Begin with the line containing "Task: Click the", end with the last line of the records, and retype everything in between exactly, without the pictures.

= = = = =

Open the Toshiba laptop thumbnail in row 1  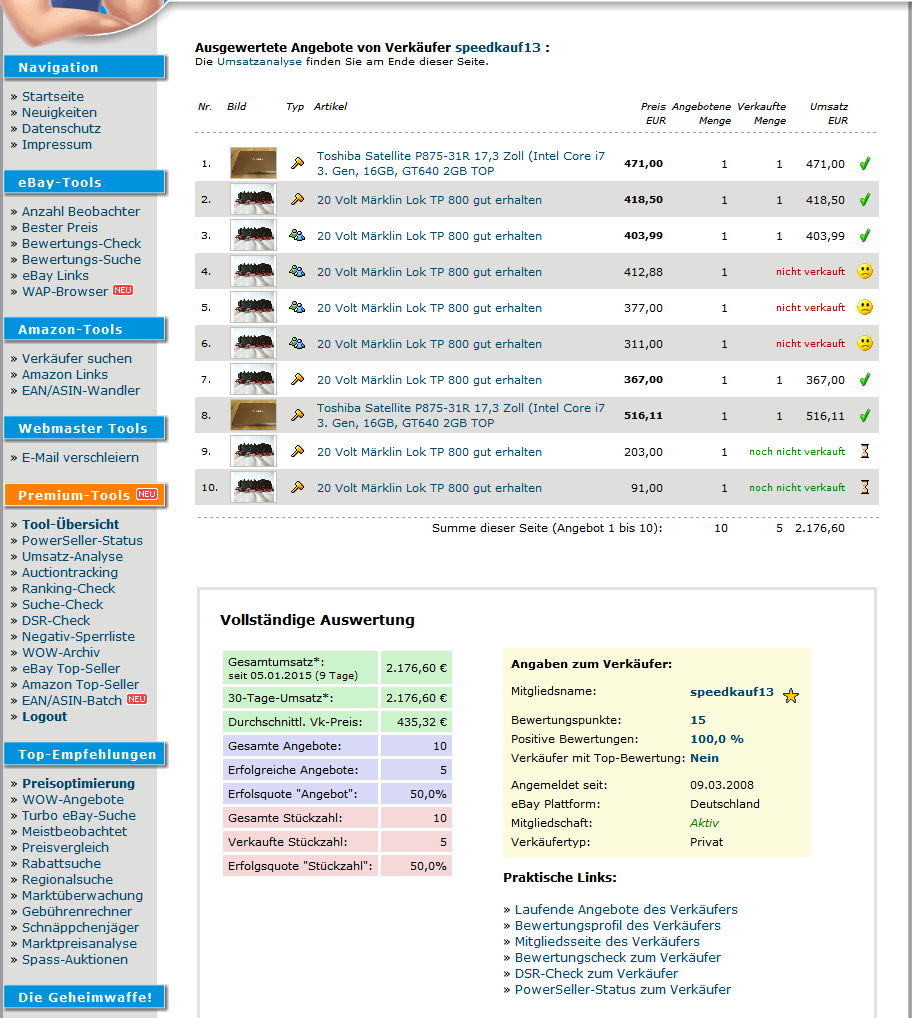(x=253, y=163)
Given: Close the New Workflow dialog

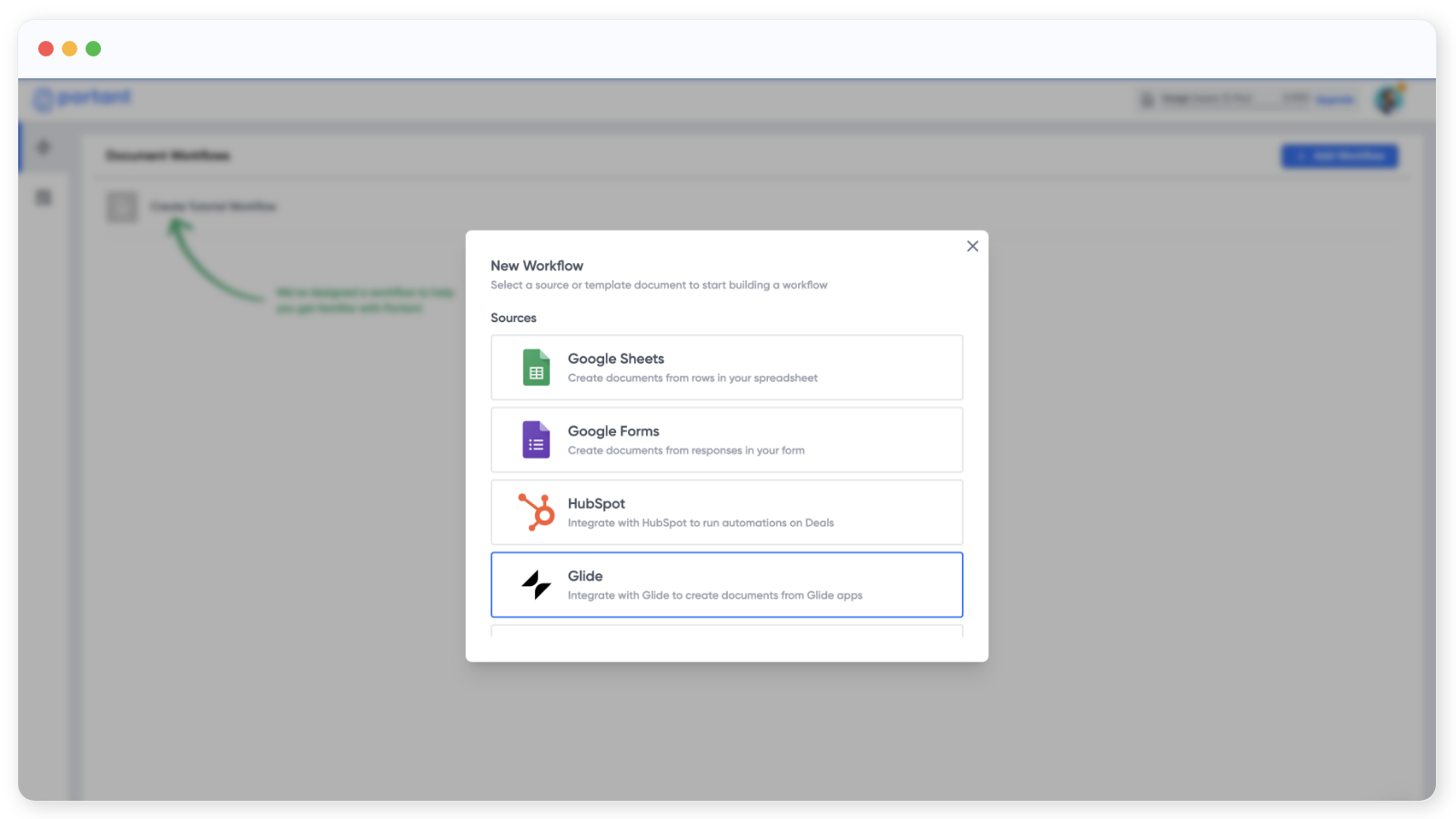Looking at the screenshot, I should (972, 247).
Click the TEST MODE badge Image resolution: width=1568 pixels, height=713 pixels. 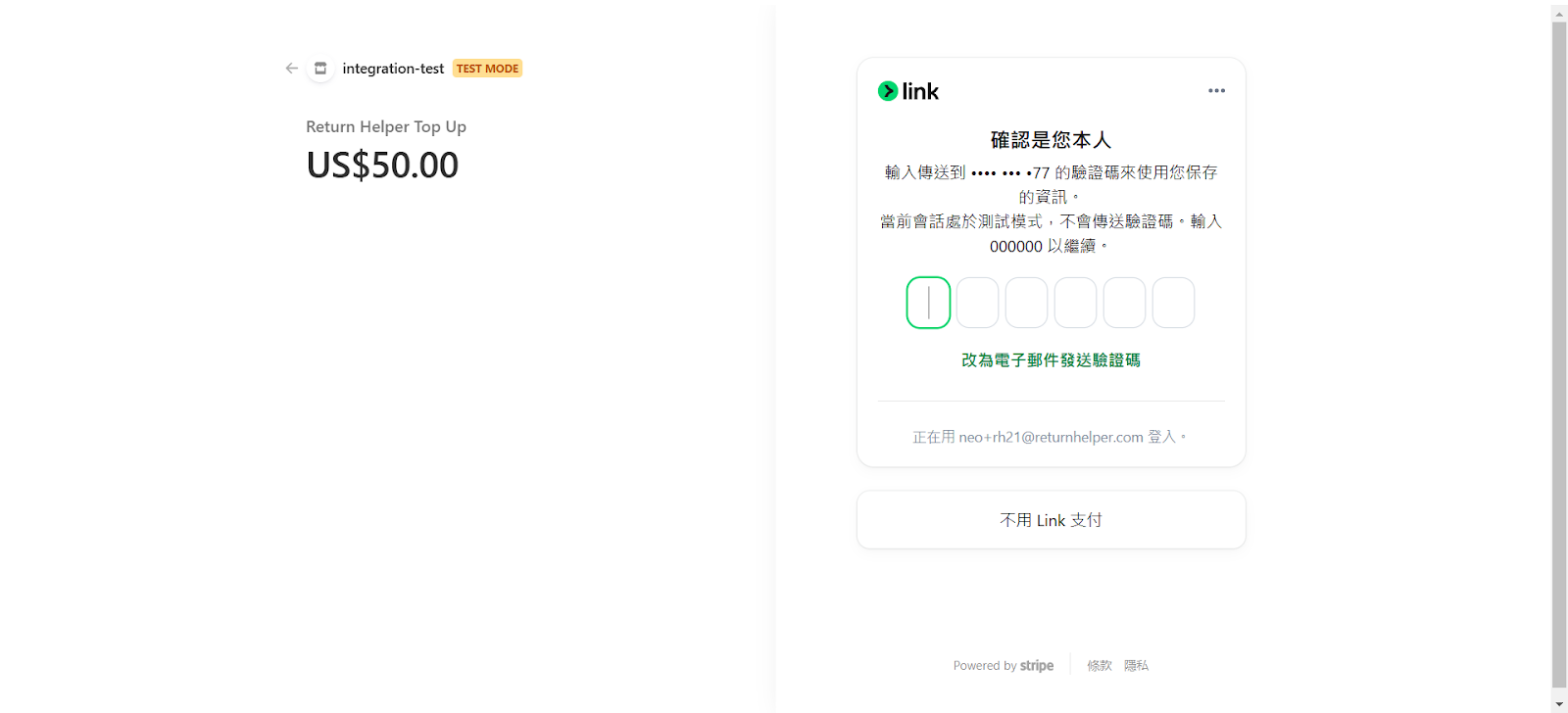pyautogui.click(x=487, y=69)
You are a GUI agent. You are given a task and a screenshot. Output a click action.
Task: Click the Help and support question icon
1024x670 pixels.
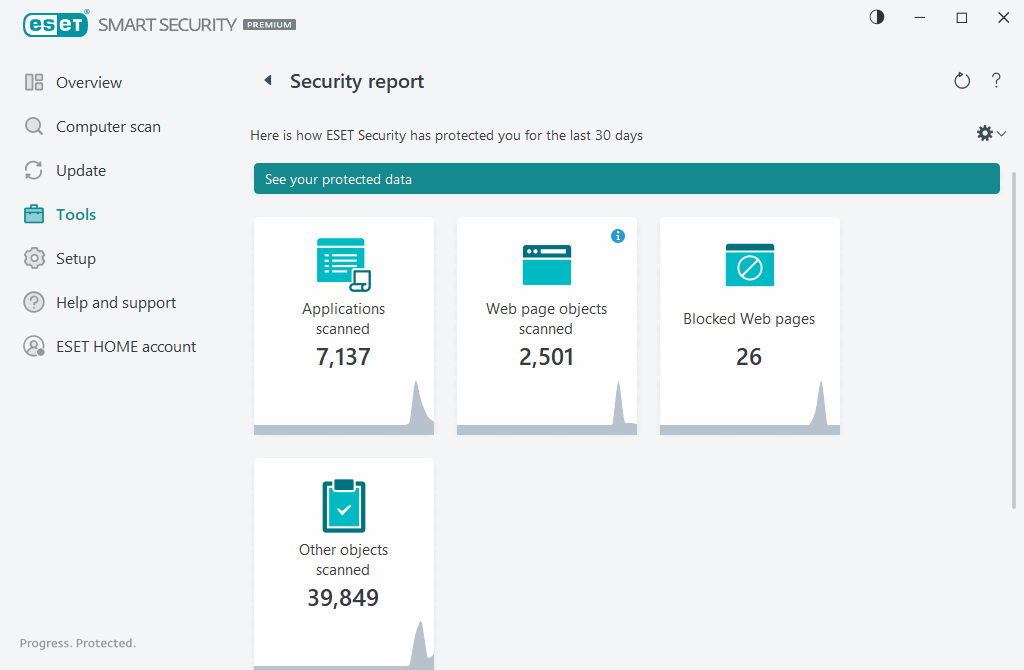coord(34,303)
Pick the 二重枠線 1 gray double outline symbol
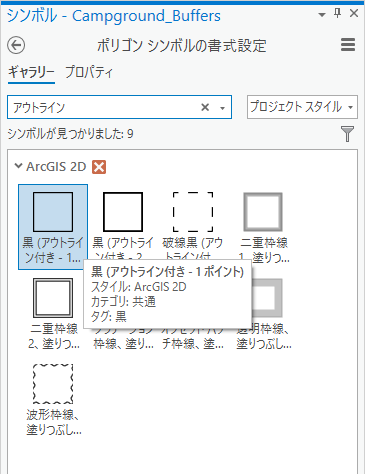This screenshot has height=474, width=365. (x=263, y=227)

= = = = =

### EXERCISE OUTPUT
Task: Click the Help and support question icon
1024x670 pixels.
coord(34,303)
Pick the 二重枠線 1 gray double outline symbol
This screenshot has height=474, width=365. (x=263, y=227)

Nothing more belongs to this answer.